About this task: Print the records below exactly; all of them are needed.

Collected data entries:
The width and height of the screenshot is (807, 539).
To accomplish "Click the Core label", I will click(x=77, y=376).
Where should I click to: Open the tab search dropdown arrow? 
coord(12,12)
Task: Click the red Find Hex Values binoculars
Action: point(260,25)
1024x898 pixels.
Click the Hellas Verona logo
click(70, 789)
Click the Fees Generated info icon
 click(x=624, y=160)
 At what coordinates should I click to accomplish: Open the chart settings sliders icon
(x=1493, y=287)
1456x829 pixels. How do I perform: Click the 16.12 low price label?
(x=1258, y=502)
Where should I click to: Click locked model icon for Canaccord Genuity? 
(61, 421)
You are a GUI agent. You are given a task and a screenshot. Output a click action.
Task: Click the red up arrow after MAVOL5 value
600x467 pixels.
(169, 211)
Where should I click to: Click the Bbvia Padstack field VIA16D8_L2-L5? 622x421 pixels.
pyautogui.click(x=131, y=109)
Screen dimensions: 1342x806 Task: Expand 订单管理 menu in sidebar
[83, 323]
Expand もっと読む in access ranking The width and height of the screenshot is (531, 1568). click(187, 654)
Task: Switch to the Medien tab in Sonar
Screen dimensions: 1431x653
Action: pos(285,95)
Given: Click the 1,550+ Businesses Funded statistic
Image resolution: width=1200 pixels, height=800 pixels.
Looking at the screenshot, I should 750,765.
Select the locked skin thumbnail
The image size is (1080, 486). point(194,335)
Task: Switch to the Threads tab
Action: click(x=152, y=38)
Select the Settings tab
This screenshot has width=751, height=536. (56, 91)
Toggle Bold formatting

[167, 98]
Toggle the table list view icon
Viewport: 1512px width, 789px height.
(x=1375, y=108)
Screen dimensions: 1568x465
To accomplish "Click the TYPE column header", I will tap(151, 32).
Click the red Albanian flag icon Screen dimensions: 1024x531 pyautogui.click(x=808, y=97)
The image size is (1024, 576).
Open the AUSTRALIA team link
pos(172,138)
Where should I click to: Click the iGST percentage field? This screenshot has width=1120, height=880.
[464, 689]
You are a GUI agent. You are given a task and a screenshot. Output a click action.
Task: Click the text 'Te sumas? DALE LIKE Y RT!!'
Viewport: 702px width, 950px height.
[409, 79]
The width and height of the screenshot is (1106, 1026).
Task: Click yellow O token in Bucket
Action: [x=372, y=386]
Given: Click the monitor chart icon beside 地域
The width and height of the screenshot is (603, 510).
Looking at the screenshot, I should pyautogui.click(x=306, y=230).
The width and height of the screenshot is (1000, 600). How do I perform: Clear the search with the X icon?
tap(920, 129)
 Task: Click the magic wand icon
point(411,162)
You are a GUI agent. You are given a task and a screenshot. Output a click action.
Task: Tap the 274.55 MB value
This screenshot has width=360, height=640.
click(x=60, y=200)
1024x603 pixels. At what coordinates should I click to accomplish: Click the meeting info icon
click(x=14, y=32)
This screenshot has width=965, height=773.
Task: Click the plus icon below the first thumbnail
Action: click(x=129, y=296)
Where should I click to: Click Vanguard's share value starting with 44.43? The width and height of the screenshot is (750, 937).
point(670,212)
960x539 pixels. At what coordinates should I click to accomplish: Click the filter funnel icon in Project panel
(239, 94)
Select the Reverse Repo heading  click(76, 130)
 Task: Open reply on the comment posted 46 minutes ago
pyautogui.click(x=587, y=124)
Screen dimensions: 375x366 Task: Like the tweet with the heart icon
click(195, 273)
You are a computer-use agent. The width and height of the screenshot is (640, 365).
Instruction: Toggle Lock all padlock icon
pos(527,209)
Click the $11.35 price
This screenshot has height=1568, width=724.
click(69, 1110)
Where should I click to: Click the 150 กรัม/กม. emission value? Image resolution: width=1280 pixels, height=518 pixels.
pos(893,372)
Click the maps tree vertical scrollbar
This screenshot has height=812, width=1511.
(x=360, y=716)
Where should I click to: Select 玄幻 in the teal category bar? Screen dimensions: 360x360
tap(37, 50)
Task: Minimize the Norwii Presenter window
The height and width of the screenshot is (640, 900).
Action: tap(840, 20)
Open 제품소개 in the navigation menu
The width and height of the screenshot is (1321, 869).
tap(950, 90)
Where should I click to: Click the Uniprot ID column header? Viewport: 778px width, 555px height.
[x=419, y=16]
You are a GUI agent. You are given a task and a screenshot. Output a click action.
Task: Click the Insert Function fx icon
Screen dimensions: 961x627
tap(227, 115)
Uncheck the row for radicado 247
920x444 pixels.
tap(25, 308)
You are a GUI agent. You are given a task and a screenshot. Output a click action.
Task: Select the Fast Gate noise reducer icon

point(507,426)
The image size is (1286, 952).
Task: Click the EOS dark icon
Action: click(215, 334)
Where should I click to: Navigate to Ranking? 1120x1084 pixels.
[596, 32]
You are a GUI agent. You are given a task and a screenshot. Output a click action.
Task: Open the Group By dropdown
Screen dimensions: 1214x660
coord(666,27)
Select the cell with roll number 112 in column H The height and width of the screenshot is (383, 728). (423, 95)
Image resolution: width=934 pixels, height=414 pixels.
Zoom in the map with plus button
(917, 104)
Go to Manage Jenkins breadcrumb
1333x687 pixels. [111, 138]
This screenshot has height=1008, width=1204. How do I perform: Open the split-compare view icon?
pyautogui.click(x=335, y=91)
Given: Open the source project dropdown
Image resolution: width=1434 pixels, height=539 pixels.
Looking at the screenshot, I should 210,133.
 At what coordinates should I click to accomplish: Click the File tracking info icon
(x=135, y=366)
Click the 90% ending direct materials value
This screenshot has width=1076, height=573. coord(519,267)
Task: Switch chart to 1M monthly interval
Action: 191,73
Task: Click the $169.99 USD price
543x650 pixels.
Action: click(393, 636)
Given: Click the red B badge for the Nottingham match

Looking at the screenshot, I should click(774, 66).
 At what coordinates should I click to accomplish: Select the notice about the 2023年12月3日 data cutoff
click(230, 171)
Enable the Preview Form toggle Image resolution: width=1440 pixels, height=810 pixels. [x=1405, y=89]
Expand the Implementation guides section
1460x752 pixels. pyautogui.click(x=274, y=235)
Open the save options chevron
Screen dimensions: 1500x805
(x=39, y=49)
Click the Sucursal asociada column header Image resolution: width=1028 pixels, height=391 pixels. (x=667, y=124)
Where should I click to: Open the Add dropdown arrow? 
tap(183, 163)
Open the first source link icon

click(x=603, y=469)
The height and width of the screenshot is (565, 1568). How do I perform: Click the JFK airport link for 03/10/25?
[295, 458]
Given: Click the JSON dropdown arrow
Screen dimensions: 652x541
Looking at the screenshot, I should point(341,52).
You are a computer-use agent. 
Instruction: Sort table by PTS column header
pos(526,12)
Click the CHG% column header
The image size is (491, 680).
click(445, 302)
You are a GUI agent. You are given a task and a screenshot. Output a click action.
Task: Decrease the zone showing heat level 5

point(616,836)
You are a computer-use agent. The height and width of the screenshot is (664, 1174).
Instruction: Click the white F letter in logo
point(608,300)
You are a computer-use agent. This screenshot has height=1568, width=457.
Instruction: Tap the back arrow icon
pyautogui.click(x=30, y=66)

Response area:
The width and height of the screenshot is (807, 539).
To accomplish "Click the Core label", I will click(x=77, y=376).
Where should I click to: Open the tab search dropdown arrow? 
coord(12,12)
Task: Click the red Find Hex Values binoculars
Action: point(260,25)
1024x898 pixels.
Click the Hellas Verona logo
click(70, 789)
Click the Fees Generated info icon
 click(x=624, y=160)
 At what coordinates should I click to accomplish: Open the chart settings sliders icon
(x=1493, y=287)
1456x829 pixels. How do I perform: Click the 16.12 low price label?
(x=1258, y=502)
Where should I click to: Click locked model icon for Canaccord Genuity? 
(61, 421)
You are a GUI agent. You are given a task and a screenshot. Output a click action.
Task: Click the red up arrow after MAVOL5 value
600x467 pixels.
(169, 211)
Where should I click to: Click the Bbvia Padstack field VIA16D8_L2-L5? 622x421 pixels.
pyautogui.click(x=131, y=109)
Screen dimensions: 1342x806 Task: Expand 订单管理 menu in sidebar
[83, 323]
Expand もっと読む in access ranking The width and height of the screenshot is (531, 1568). click(187, 654)
Task: Switch to the Medien tab in Sonar
Screen dimensions: 1431x653
Action: pos(285,95)
Given: Click the 1,550+ Businesses Funded statistic
Image resolution: width=1200 pixels, height=800 pixels.
Looking at the screenshot, I should 750,765.
Select the locked skin thumbnail
The image size is (1080, 486). point(194,335)
Task: Switch to the Threads tab
Action: click(x=152, y=38)
Select the Settings tab
This screenshot has width=751, height=536. (56, 91)
Toggle Bold formatting

[167, 98]
Toggle the table list view icon
Viewport: 1512px width, 789px height.
(x=1375, y=108)
Screen dimensions: 1568x465
To accomplish "Click the TYPE column header", I will tap(151, 32).
Click the red Albanian flag icon Screen dimensions: 1024x531 pyautogui.click(x=808, y=97)
The image size is (1024, 576).
Open the AUSTRALIA team link
pos(172,138)
Where should I click to: Click the iGST percentage field? This screenshot has width=1120, height=880.
[464, 689]
You are a GUI agent. You are given a task and a screenshot. Output a click action.
Task: Click the text 'Te sumas? DALE LIKE Y RT!!'
Viewport: 702px width, 950px height.
[409, 79]
The width and height of the screenshot is (1106, 1026).
Task: Click yellow O token in Bucket
Action: [x=372, y=386]
Given: Click the monitor chart icon beside 地域
The width and height of the screenshot is (603, 510).
Looking at the screenshot, I should pyautogui.click(x=306, y=230).
The width and height of the screenshot is (1000, 600). How do I perform: Clear the search with the X icon?
tap(920, 129)
 Task: Click the magic wand icon
point(411,162)
You are a GUI agent. You are given a task and a screenshot. Output a click action.
Task: Tap the 274.55 MB value
This screenshot has width=360, height=640.
click(x=60, y=200)
1024x603 pixels. At what coordinates should I click to accomplish: Click the meeting info icon
click(x=14, y=32)
This screenshot has width=965, height=773.
Task: Click the plus icon below the first thumbnail
Action: click(x=129, y=296)
Where should I click to: Click Vanguard's share value starting with 44.43? The width and height of the screenshot is (750, 937).
point(670,212)
960x539 pixels. At what coordinates should I click to accomplish: Click the filter funnel icon in Project panel
(239, 94)
Select the Reverse Repo heading  click(76, 130)
 Task: Open reply on the comment posted 46 minutes ago
pyautogui.click(x=587, y=124)
Screen dimensions: 375x366 Task: Like the tweet with the heart icon
click(195, 273)
You are a computer-use agent. The width and height of the screenshot is (640, 365).
Instruction: Toggle Lock all padlock icon
pos(527,209)
Click the $11.35 price
This screenshot has height=1568, width=724.
click(69, 1110)
Where should I click to: Click the 150 กรัม/กม. emission value? Image resolution: width=1280 pixels, height=518 pixels.
pos(893,372)
Click the maps tree vertical scrollbar
This screenshot has height=812, width=1511.
(x=360, y=716)
Where should I click to: Select 玄幻 in the teal category bar? Screen dimensions: 360x360
tap(37, 50)
Task: Minimize the Norwii Presenter window
The height and width of the screenshot is (640, 900).
Action: tap(840, 20)
Open 제품소개 in the navigation menu
The width and height of the screenshot is (1321, 869).
tap(950, 90)
Where should I click to: Click the Uniprot ID column header? Viewport: 778px width, 555px height.
[x=419, y=16]
You are a GUI agent. You are given a task and a screenshot. Output a click action.
Task: Click the Insert Function fx icon
Screen dimensions: 961x627
tap(227, 115)
Uncheck the row for radicado 247
920x444 pixels.
tap(25, 308)
You are a GUI agent. You are given a task and a screenshot. Output a click action.
Task: Select the Fast Gate noise reducer icon

point(507,426)
The image size is (1286, 952).
Task: Click the EOS dark icon
Action: click(215, 334)
Where should I click to: Navigate to Ranking? 1120x1084 pixels.
[596, 32]
You are a GUI agent. You are given a task and a screenshot. Output a click action.
Task: Open the Group By dropdown
Screen dimensions: 1214x660
coord(666,27)
Select the cell with roll number 112 in column H The height and width of the screenshot is (383, 728). (423, 95)
Image resolution: width=934 pixels, height=414 pixels.
Zoom in the map with plus button
(917, 104)
Go to Manage Jenkins breadcrumb
1333x687 pixels. [111, 138]
This screenshot has height=1008, width=1204. How do I perform: Open the split-compare view icon?
pyautogui.click(x=335, y=91)
Given: Open the source project dropdown
Image resolution: width=1434 pixels, height=539 pixels.
Looking at the screenshot, I should 210,133.
 At what coordinates should I click to accomplish: Click the File tracking info icon
(x=135, y=366)
Click the 90% ending direct materials value
This screenshot has width=1076, height=573. coord(519,267)
Task: Switch chart to 1M monthly interval
Action: 191,73
Task: Click the $169.99 USD price
543x650 pixels.
Action: click(393, 636)
Given: Click the red B badge for the Nottingham match

Looking at the screenshot, I should click(774, 66).
 At what coordinates should I click to accomplish: Select the notice about the 2023年12月3日 data cutoff
click(230, 171)
Enable the Preview Form toggle Image resolution: width=1440 pixels, height=810 pixels. [x=1405, y=89]
Expand the Implementation guides section
1460x752 pixels. pyautogui.click(x=274, y=235)
Open the save options chevron
Screen dimensions: 1500x805
(x=39, y=49)
Click the Sucursal asociada column header Image resolution: width=1028 pixels, height=391 pixels. (x=667, y=124)
Where should I click to: Open the Add dropdown arrow? 
tap(183, 163)
Open the first source link icon

click(x=603, y=469)
The height and width of the screenshot is (565, 1568). How do I perform: Click the JFK airport link for 03/10/25?
[295, 458]
Given: Click the JSON dropdown arrow
Screen dimensions: 652x541
Looking at the screenshot, I should point(341,52).
You are a computer-use agent. 
Instruction: Sort table by PTS column header
pos(526,12)
Click the CHG% column header
The image size is (491, 680).
click(445, 302)
You are a GUI agent. You are given a task and a screenshot. Output a click action.
Task: Decrease the zone showing heat level 5

point(616,836)
You are a computer-use agent. The height and width of the screenshot is (664, 1174).
Instruction: Click the white F letter in logo
point(608,300)
You are a computer-use agent. This screenshot has height=1568, width=457.
Instruction: Tap the back arrow icon
pyautogui.click(x=30, y=66)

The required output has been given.